KRISTOL: Or, just outside the universities perhaps, since not all education is university education.

HANKINS: Possibly. Yes, that’s very important actually.

KRISTOL: Which is a good thing, I think.

HANKINS: Yes.

KRISTOL: Not to denigrate universities or even find –

HANKINS: No, but I noticed this today, in modern universities there are a lot of institutes now clustering around the edge of a university, like the Morningside Institute. I was just down in Columbia lecturing to the Morningside Institute, which is an institution which is trying to support humanistic education at Columbia, and to give humanistic resources to people who may feel that their education isn’t sufficient. Columbia and Chicago are the last places you actually need these.

KRISTOL: Yeah, it seems like they are the better ones.

HANKINS: Yeah, they’re still doing humanistic education at those places. But there are people there who feel that they haven’t had all the humanistic education that they want. So they go to these classes and seminars.

There are people who have recently graduated, who are kind of in the penumbra of Columbia. And that institution is there to give them some kind of support in their aspirations to acquire humane knowledge.

And there’s a similar outfit called the Lumen Christi Institute at Chicago; we have one here, the Abigail Adams. They’re trying to supplement the careerism of university education by giving some people a more spiritual or moral orientation.

KRISTOL: So maybe a healthier meritocracy than –

HANKINS: Yes.

KRISTOL: – than the careerist meritocracies we seem to have now.

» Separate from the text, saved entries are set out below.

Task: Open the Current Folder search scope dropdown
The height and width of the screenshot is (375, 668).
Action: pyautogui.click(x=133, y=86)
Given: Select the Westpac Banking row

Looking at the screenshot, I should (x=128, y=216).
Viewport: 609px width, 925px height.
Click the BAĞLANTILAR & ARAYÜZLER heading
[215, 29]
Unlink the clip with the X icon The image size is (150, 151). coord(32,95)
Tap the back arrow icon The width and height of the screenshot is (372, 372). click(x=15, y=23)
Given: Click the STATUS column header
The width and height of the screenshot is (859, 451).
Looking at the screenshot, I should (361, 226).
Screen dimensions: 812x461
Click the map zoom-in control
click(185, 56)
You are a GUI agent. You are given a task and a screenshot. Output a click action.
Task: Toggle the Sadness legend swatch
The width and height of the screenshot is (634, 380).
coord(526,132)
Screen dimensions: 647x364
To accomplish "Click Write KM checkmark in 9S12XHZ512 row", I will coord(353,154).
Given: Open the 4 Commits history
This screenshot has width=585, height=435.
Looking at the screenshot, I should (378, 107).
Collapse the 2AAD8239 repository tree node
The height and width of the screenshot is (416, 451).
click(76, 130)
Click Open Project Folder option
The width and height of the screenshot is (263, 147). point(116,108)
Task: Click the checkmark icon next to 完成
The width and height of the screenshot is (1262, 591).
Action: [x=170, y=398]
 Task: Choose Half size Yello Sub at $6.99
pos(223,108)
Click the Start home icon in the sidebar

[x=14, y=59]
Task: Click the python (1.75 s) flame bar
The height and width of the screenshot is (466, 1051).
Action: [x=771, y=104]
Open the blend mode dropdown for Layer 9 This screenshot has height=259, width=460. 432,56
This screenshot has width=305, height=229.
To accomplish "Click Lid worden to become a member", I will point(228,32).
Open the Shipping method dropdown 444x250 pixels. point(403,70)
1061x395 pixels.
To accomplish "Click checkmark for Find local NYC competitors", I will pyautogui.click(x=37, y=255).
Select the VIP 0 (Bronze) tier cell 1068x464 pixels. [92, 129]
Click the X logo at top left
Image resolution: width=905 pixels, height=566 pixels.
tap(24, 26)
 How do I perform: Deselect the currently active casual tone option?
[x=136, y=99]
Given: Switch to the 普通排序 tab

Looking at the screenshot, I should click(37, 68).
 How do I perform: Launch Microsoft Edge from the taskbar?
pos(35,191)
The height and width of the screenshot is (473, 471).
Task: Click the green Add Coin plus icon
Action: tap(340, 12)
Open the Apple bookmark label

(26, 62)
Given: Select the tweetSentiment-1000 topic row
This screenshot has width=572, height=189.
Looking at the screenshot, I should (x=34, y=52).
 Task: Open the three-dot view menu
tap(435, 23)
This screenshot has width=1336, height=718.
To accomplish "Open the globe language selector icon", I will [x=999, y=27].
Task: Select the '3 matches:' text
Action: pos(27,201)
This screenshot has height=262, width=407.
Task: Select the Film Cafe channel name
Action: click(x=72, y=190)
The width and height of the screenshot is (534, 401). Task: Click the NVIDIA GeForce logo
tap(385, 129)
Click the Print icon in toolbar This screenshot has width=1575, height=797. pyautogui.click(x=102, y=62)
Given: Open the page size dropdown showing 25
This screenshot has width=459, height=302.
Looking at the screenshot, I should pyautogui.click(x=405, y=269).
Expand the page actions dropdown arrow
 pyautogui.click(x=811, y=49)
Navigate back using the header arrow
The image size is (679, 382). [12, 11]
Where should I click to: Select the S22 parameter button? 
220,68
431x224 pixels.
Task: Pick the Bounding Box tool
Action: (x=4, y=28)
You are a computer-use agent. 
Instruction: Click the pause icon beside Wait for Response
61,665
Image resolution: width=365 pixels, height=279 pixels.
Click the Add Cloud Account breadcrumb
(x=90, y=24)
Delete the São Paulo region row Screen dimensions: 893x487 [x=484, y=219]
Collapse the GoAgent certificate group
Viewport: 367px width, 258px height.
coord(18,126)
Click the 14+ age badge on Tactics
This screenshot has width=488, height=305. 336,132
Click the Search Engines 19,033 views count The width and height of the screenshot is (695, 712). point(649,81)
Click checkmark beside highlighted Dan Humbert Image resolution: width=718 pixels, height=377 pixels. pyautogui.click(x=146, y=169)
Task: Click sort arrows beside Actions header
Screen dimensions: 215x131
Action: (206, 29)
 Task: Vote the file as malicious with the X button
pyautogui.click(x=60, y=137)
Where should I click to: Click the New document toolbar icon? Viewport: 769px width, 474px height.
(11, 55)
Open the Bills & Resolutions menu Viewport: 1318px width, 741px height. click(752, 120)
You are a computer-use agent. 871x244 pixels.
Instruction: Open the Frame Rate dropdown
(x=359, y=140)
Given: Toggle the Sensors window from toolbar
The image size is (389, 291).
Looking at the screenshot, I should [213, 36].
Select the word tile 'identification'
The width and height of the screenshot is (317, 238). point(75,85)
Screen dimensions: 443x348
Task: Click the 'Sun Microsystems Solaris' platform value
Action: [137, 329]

But also a healthier reaction to meritocracy than just trying to throw it out the door.

HANKINS: Yes.

KRISTOL: Thank you for this conversation and thank you for this qualified defense of meritocracy. And more interesting to me perhaps, the explanation of the different aspect of meritocracy, and particularly not just the Italian – not only the Italian Renaissance, but also the Chinese example which is so interesting. And interesting that you have gotten so interested in it.

HANKINS: Right. Well, thank you for the invitation to come talk. It’s been very interesting.

KRISTOL: Well, good. I think our viewers will find it interesting. Professor James Hankins, thank you so much.

And thank you for joining us on CONVERSATIONS.